Semiconductor thin films directly from minerals—study of structural, optical, and transport characteristics of Cu2O thin films from malachite mineral and synthetic CuO

We demonstrate the proof-of-concept of using an abundantly occurring natural ore, malachite (Cu2CO3(OH)2) to directly yield the semiconductor Cu2O to be used as an active component of a functional thin film based device.

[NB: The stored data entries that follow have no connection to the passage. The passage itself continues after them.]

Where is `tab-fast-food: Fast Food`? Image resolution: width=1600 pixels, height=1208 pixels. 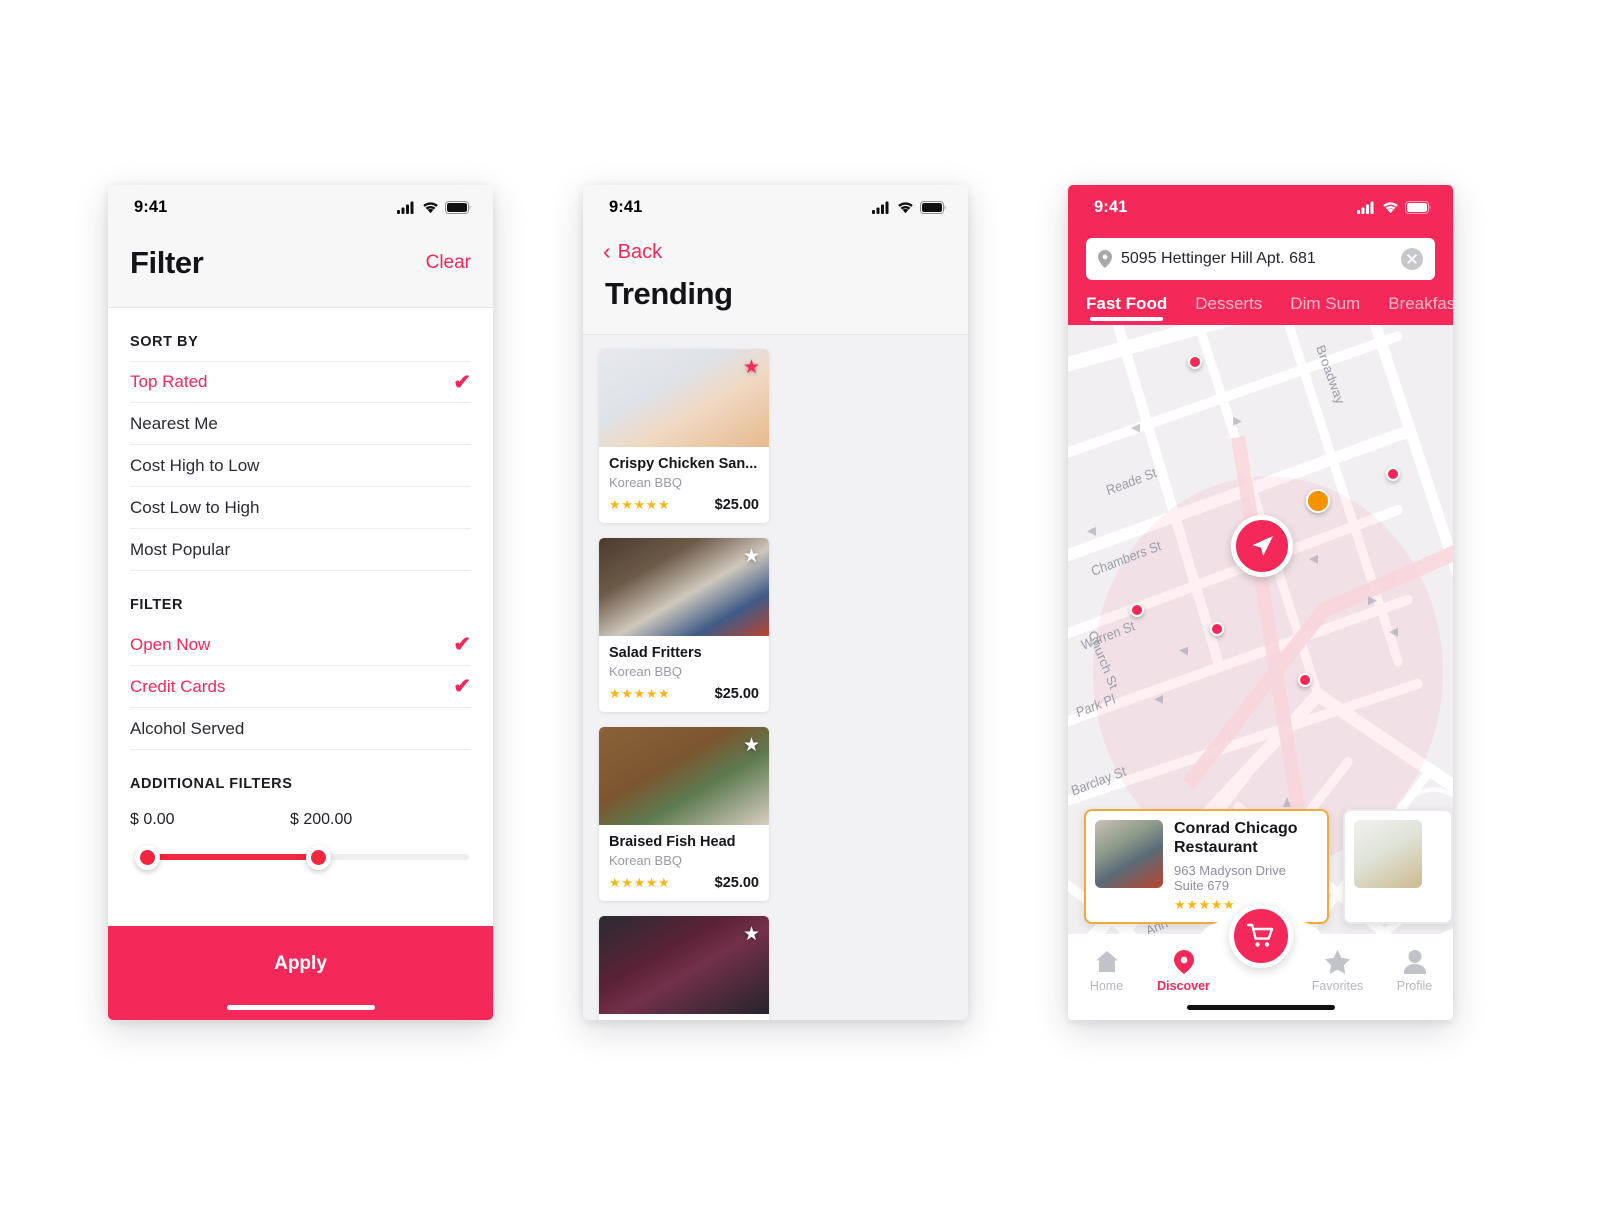 tab-fast-food: Fast Food is located at coordinates (1126, 310).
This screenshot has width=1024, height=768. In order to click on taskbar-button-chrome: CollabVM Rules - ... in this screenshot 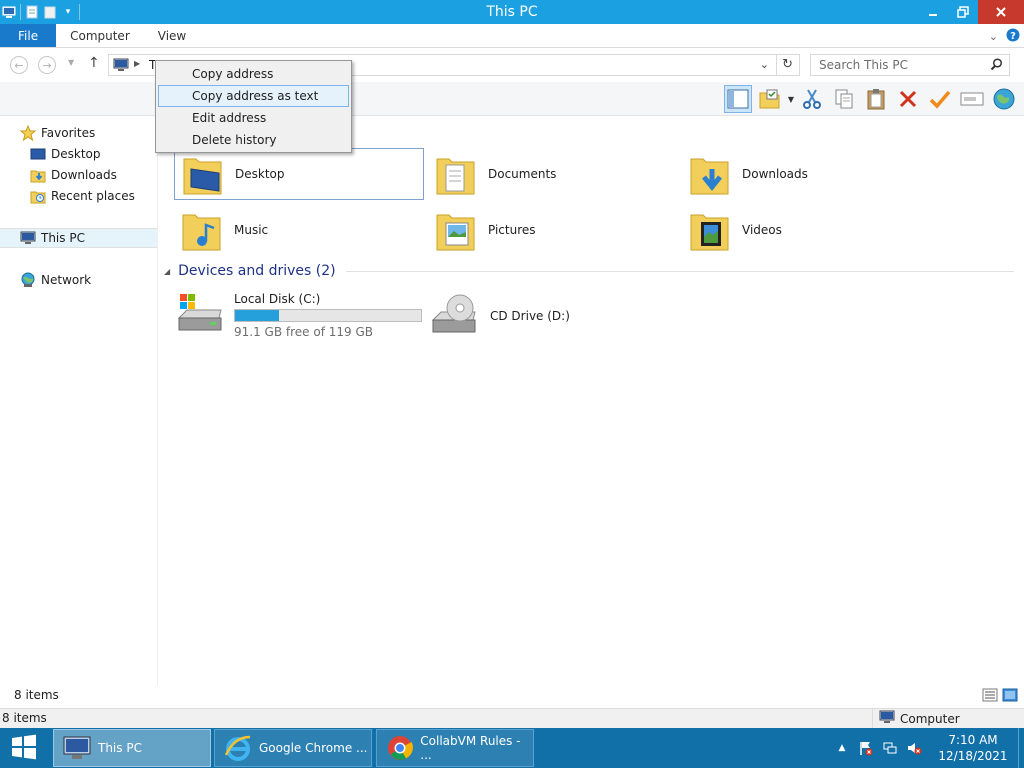, I will do `click(455, 748)`.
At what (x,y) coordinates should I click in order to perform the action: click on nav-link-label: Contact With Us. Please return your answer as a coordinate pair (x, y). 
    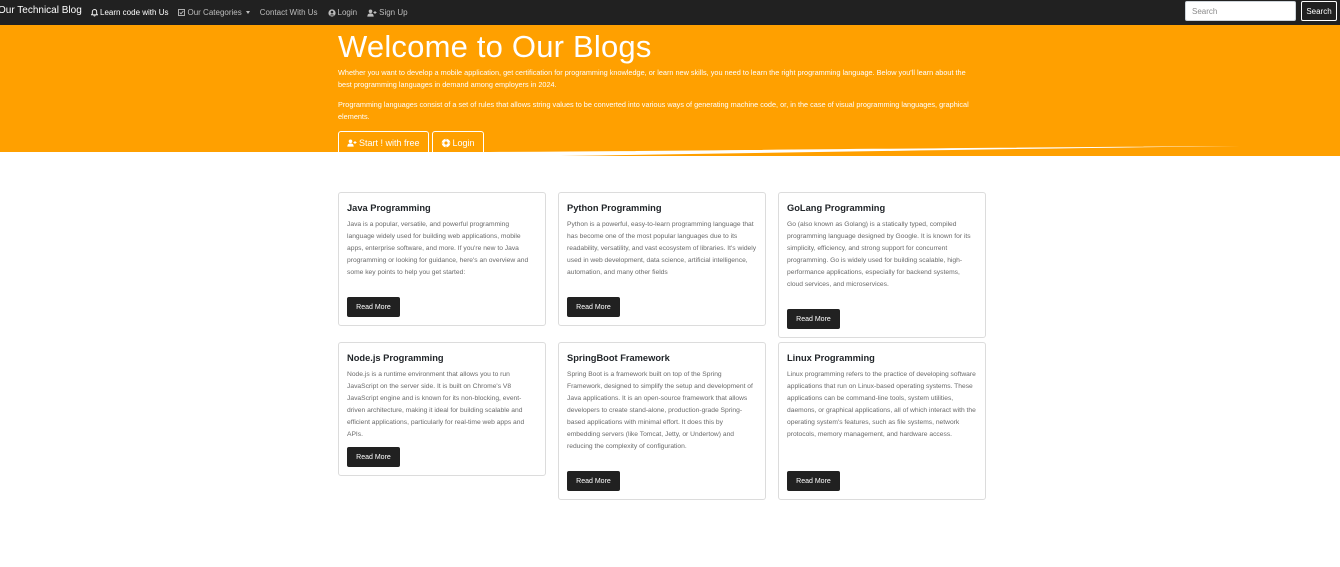
    Looking at the image, I should click on (288, 12).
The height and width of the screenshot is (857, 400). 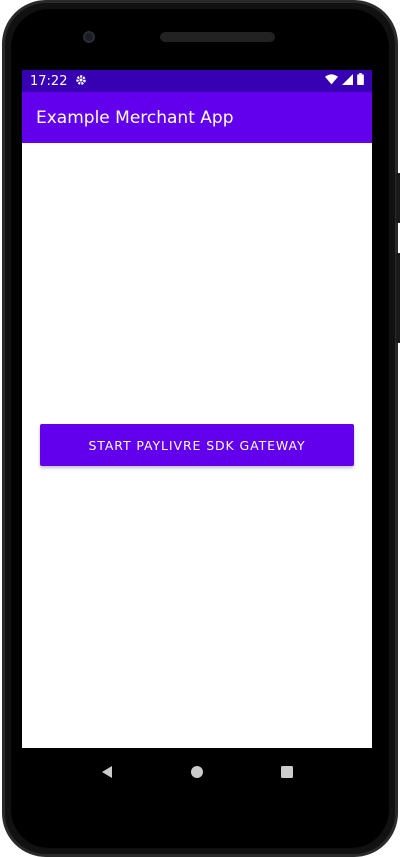 I want to click on app-bar: Example Merchant App, so click(x=197, y=118).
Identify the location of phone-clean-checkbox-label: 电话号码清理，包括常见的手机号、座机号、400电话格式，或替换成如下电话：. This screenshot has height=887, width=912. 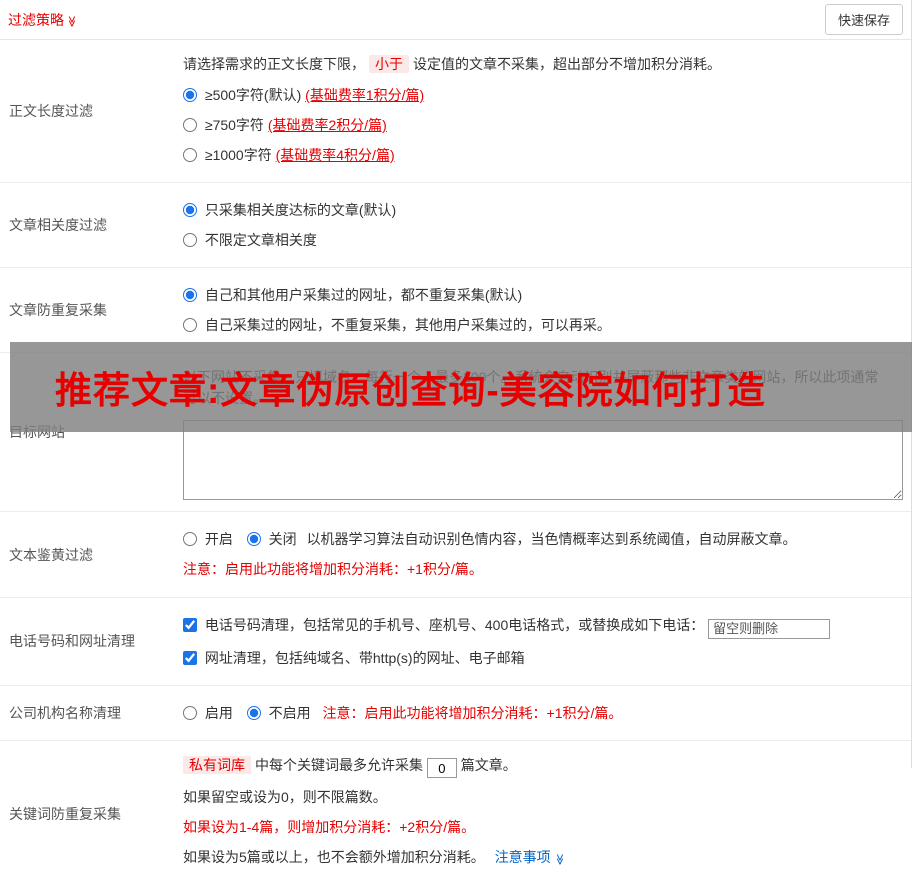
(446, 625).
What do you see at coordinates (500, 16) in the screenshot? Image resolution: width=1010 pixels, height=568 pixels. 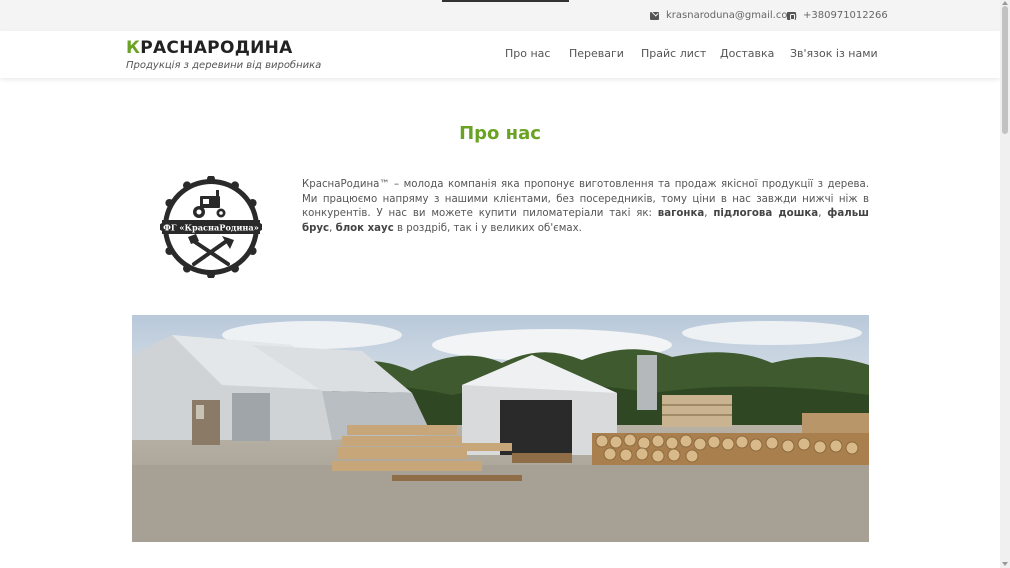 I see `top-bar: krasnaroduna@gmail.com +380971012266` at bounding box center [500, 16].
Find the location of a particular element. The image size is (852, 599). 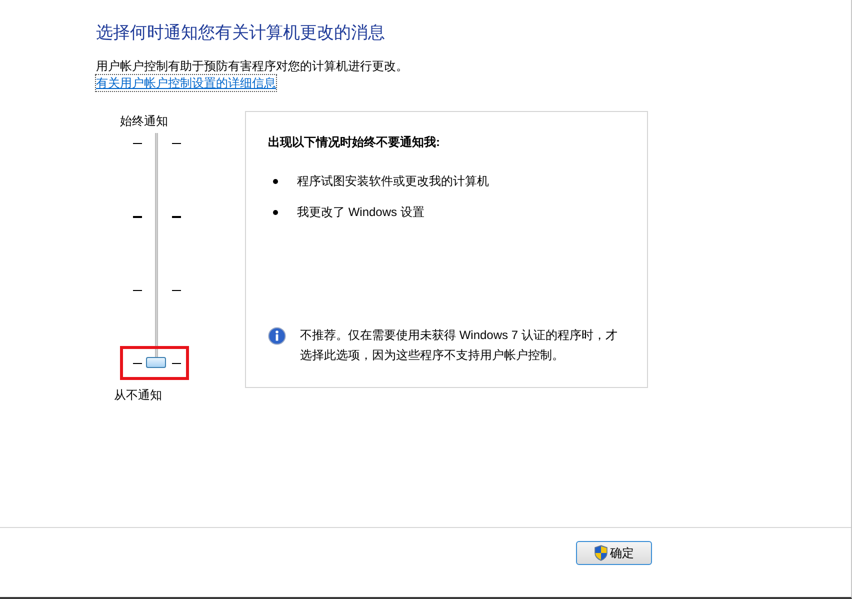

Cu2O is an archetype hole-conducting semiconductor that possesses several interesting characteristics particularly useful for solar cell applications, including low cost, non-toxicity, good hole mobility, large minority carrier diffusion length, and a direct energy gap ideal for efficient absorption. In this article, we compare the structural, optical, and electrical transport characteristics of Cu2O thin films grown from the natural mineral malachite and synthetic CuO targets. Growth from either source material results in single-phase, fully epitaxial cuprous oxide thin films as determined by x-ray diffraction. The films grown from malachite have strong absorption coefficients ( 104 cm− 1), a direct allowed optical bandgap ( 2.4 eV), and majority carrier hole mobilities ( 35 cm2 V− 1 s− 1at room temperature) that compare well with films grown from the synthetic target as well as with previously reported values. Our work demonstrates that minerals could be useful to directly yield the active components in functional devices and suggests a route for the exploration of low cost energy conversion and storage technologies.

► Semiconductor thin films directly from minerals ► Chemistry and structure evolution of the films obtained from mineral target is very similar to that films obtained from high-purity synthetic targets. ► Quite interestingly, transport and optical characteristics are also found to be similar.